#### [MATERIAL FOR THE TASK]
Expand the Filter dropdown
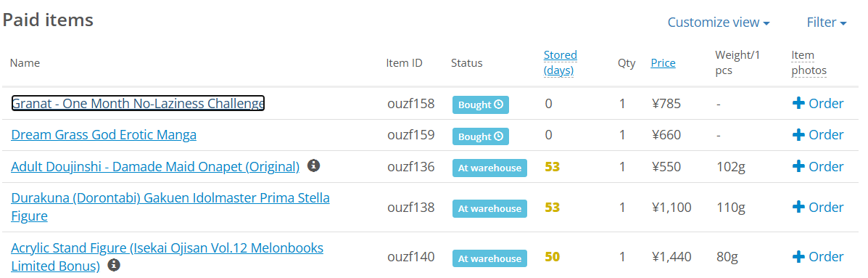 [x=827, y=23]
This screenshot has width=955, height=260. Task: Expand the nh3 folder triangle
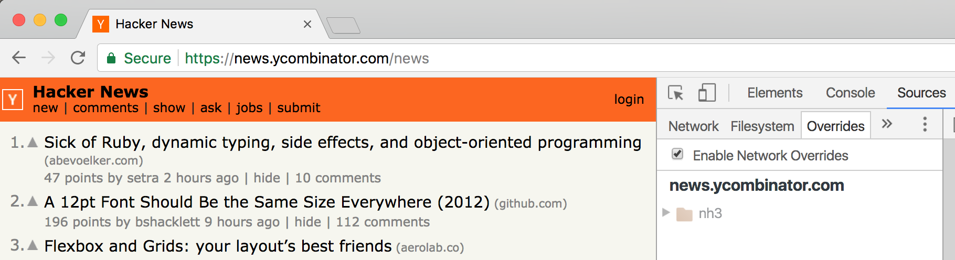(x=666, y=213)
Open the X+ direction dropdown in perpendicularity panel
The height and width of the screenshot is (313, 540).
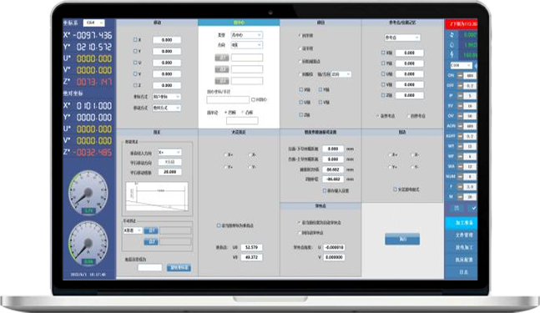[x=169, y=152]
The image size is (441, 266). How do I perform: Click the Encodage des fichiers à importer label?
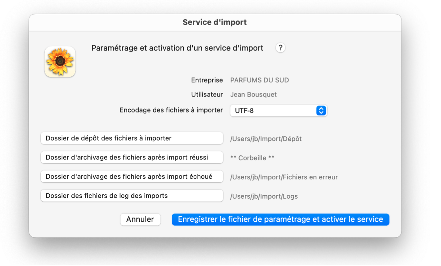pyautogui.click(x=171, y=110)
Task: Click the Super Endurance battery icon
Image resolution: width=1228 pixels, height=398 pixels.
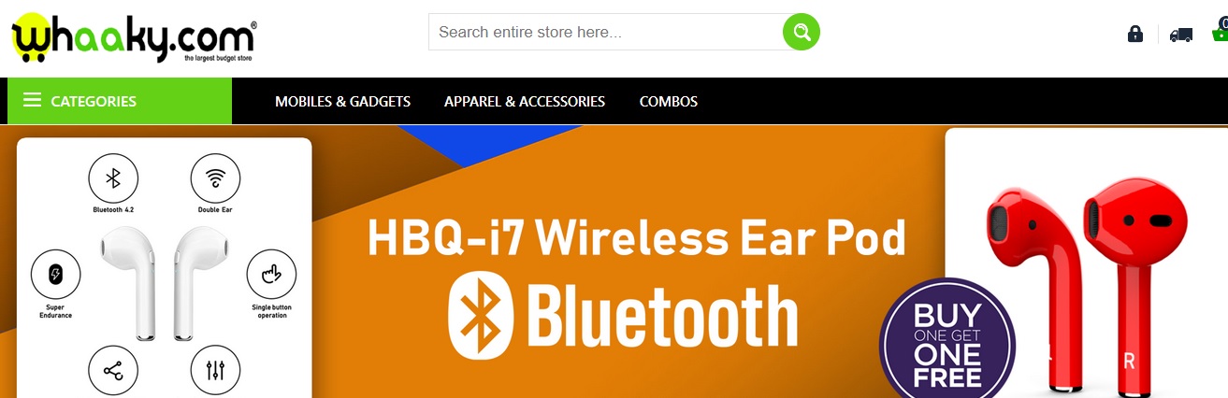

#### [DESCRIPTION OF THE TASK]
Repeat all entries exactly, pictures excluded.

#### [WRITTEN ANSWER]
Expand the Filter dropdown
 [x=827, y=23]
This screenshot has width=955, height=260. Task: Expand the nh3 folder triangle
(x=666, y=213)
Open the X+ direction dropdown in perpendicularity panel
The height and width of the screenshot is (313, 540).
[x=169, y=152]
The image size is (441, 266). How do I perform: Click the Encodage des fichiers à importer label?
pyautogui.click(x=171, y=110)
Task: Click the Super Endurance battery icon
Image resolution: width=1228 pixels, height=398 pixels.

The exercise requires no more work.